The Stars were 42-32-8 in Hitchcock's second stint with Dallas and failed to qualify for the Stanley Cup Playoffs. Dallas finished three points behind the Colorado Avalanche for the second wild card from the Western Conference.
Nill said Hitchcock's contributions will pay off in the future.
"We knew going forward that one day this was going to happen, and that's why we structured the contract the way it is," he said. "We also knew we'd be fortunate to have Ken coming for one season. To have him instill in this organization and help us build a foundation, it's going to pay dividends for us down the road. He made a lot of these players a lot better, and that was going to help us down the road.
"In the end, we both sat down and thought this was the best direction to go. The best part is he went out on his own terms."

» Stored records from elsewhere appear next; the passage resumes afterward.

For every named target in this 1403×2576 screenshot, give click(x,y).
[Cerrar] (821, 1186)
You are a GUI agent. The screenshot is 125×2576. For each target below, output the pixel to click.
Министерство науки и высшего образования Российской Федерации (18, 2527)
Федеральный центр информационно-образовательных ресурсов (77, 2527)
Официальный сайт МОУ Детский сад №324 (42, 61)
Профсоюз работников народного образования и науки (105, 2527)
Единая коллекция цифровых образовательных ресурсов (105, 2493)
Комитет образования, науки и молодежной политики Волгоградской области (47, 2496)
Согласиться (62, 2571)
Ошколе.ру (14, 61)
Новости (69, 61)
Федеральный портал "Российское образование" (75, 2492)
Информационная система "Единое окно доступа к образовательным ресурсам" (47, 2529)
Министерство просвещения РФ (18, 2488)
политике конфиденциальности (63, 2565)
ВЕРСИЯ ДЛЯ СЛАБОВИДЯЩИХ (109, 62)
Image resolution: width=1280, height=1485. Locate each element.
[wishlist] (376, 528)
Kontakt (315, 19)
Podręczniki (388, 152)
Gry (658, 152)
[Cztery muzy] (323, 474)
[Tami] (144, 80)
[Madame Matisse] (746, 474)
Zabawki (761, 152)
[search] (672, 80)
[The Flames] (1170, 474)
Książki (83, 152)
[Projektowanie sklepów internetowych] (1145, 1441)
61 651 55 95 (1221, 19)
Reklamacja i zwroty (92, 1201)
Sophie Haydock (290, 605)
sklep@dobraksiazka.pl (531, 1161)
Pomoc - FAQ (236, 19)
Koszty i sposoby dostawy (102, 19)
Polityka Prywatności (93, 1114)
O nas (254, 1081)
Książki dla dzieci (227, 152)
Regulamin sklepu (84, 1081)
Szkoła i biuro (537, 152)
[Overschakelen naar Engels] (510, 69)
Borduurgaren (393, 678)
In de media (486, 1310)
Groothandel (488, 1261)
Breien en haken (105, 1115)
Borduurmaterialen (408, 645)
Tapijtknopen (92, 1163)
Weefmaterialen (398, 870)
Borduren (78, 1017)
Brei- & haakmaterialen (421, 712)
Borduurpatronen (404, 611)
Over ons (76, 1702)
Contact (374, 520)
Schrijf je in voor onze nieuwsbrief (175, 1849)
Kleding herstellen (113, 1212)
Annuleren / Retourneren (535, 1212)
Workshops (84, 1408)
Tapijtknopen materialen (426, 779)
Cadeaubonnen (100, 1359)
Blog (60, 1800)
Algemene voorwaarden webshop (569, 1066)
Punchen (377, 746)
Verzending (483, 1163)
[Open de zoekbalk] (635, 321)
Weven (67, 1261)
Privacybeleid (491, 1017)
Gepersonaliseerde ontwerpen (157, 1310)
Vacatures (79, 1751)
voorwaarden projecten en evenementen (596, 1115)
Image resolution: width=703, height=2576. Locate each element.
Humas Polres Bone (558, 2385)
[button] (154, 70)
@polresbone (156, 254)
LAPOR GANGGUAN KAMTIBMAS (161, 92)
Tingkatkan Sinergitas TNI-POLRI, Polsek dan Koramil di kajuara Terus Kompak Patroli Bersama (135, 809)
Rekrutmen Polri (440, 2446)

[RELATED: Ken Hitchcock career timeline]
Hitchcock is the third-winningest coach in NHL history with 823, behind Scotty Bowman (1,244) and Chicago Blackhawks coach Joel Quenneville (884). Hitchcock has coached the fourth-most games (1,536), behind Bowman (2,141), Quenneville (1,621) and Al Arbour (1,607).
Hitchcock was 823-506-119 with 88 ties in 21 seasons with the Stars, Philadelphia Flyers, Columbus Blue Jackets and St. Louis Blues, and won the Stanley Cup with Dallas in 1999. He reached the Cup Final with Dallas in 2000, when it lost to the New Jersey Devils.
"The game of hockey has been my entire life and I could never repay what the game did for me and all the wonderful people I got to meet during my career," Hitchcock wrote. "I would like to thank everyone for their friendship and support over the years."
He ranks first in Stars/Minnesota North Stars history in games coached (585), wins (319) and points percentage (.614), and won the Jack Adams Award as NHL Coach of the Year with the Blues in 2012.
Hitchcock, from Edmonton, was part of coaching staffs that led Canada to Olympic gold medals in 2002, 2010 and 2014.
"We were honored to have Ken as our head coach and it was fitting that he finished his coaching here," Stars owner Tom Gaglardi said. "He is a certain Hockey Hall of Fame coach and he left a lasting legacy wherever he went. He will forever be a Dallas Star and I look forward to his continued friendship."